# Aggregate Functions

# min

Aggregate function that calculates the minimum across a group of values.

Example

SELECT min(salary) FROM employees;
SELECT department, min(salary) FROM employees GROUP BY department;

# max

Aggregate function that calculates the maximum across a group of values.

Example

SELECT max(salary) FROM employees;
SELECT department, max(salary) FROM employees GROUP BY department;

# sum

Calculates the sum.

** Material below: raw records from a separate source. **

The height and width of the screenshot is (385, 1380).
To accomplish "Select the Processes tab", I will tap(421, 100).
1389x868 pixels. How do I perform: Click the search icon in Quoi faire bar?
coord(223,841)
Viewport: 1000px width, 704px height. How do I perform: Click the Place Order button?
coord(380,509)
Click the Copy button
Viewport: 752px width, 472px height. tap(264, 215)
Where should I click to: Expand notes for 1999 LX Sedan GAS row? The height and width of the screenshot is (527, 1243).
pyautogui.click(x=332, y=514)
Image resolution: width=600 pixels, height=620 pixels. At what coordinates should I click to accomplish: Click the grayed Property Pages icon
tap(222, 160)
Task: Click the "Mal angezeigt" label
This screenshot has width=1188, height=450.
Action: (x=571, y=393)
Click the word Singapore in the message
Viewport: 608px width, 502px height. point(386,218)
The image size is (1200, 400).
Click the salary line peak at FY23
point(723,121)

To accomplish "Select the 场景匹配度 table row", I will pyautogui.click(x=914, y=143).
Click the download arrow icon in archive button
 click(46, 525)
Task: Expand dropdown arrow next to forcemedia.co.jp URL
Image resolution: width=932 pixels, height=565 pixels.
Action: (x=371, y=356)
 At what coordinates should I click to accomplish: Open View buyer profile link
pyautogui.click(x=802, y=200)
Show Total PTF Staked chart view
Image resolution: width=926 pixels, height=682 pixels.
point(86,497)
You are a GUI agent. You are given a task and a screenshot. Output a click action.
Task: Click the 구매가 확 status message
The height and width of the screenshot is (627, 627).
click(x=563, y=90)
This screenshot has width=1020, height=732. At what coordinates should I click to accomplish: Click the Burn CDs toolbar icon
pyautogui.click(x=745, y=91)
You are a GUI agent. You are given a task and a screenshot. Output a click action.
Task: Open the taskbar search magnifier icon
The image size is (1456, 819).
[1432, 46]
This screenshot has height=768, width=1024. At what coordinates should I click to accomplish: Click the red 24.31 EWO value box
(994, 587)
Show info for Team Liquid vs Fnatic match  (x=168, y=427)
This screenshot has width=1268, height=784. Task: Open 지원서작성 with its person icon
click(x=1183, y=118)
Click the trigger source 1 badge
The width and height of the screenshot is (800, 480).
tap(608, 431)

Only works for numbers.

Example:

SELECT sum(salary) FROM employees;

# avg

Calculates the arithmetic mean.

avg(x)

Arguments

x — input values, must be Integer, Float, or Decimal.

Returned value

  • The arithmetic mean, always as Float64.
  • NaN if the input parameter x is empty.

Example

SELECT avg(x) FROM values('x Int8', 0, 1, 2, 3, 4, 5);
┌─avg(x)─┐
│ 2.5    │
└────────┘
CREATE table test (t UInt8) ENGINE = Memory;
SELECT avg(t) FROM test;
┌─avg(x)─┐
│ nan    │
└────────┘

# quantile

Computes an approximate quantile of a numeric data sequence. This function applies reservoir sampling with a reservoir size up to 8192 and a random number generator for sampling. The result is non-deterministic. To get an exact quantile, use the quantileExact function.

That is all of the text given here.